Sama-sama Korban G30S, Pierre Tendean yang Tegas Takluk ke Ade Irma Suryani, Kerap Temani Bermain
Pierre Tendean adalah ajudan AH Nasution, sedangkan Ade Irma Suryani adalah putri bungsu sang Jenderal. Keduanya menjadi korban G30S/PKI.
Penulis: Widia Lestari | Editor: Fidya Alifa Puspafirdausi
TRIBUNJABAR.ID - Kapten Tendean atau Pierre Tendean dan Ade Irma Suryani adalah korban Gerakan 30 September.
Hidup mereka berakhir tragis gara-gara malam mencekam peristiwa G30S/PKI.
Kala itu, Pierre Tendean yang masih berpangkat Lettu adalah ajudan Jenderal AH Nasution.
Baca juga: Mengenang Kisah Hidup Pierre Tendean, Berkorban Demi Lindungi Jenderal AH Nasution di Malam G30S
Sementara itu, Ade Irma adalah anak bungsu dari AH Nasution yang masih berusia lima tahun.
Semasa hidup, mereka sangat akrab, bahkan kerap bermain bersama.
Seperti yang dimuat dalam artikel Warta Kota berjudul Lettu Pierre Tendean Londo Jowo Ajudan Jendral AH Nasution yang Luluh Sama Ade Irma Suryani, Pierre Tendean memang sangat baik pada Ade Irma.
Ia luluh pada anak kecil, meskipun ia sangat tegas pada kakak Ade Irma.
Pierre Tendean bahkan berani menegur putri sulung atasannya ketahuan menginap di rumah teman atau mencoba belajar menyetir mobil.
Namun, ia justru bersikap lembut kepada Ade Irma Suryani.

### DAFTAR DATA

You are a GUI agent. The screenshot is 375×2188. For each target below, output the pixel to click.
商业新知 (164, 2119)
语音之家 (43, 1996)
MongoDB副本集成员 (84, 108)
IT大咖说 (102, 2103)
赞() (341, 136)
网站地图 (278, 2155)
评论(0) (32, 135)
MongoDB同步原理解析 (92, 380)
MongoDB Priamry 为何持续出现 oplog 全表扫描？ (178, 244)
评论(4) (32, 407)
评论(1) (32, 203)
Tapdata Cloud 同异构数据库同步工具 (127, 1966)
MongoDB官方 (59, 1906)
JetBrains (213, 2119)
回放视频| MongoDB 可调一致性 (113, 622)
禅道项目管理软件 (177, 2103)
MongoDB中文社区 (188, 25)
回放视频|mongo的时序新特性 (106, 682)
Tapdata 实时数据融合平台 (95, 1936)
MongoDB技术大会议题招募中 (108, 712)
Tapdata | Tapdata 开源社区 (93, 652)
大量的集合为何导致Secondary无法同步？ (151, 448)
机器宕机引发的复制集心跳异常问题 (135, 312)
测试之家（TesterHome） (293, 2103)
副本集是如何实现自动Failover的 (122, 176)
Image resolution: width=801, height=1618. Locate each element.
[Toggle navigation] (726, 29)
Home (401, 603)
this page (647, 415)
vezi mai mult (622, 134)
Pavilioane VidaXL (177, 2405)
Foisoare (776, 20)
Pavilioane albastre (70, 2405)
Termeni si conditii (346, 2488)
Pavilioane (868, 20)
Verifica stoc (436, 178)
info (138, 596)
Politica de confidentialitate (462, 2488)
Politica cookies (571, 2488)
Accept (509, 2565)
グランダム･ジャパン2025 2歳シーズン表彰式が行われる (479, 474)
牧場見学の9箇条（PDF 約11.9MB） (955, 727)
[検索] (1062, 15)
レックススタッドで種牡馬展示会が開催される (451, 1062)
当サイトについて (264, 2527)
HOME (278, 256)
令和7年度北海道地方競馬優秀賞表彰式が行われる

### ISI TUGAS
Bagaimana bunyi bagian artikel tentang Pierre Tendean dan Ade Irma Suryani, dari "Baca juga: Mengenang" sampai "berusia lima tahun.", jika "anak bungsu" diganti dengan "putri bungsu"?

### JAWABAN TUGAS
Baca juga: Mengenang Kisah Hidup Pierre Tendean, Berkorban Demi Lindungi Jenderal AH Nasution di Malam G30S
Sementara itu, Ade Irma adalah putri bungsu dari AH Nasution yang masih berusia lima tahun.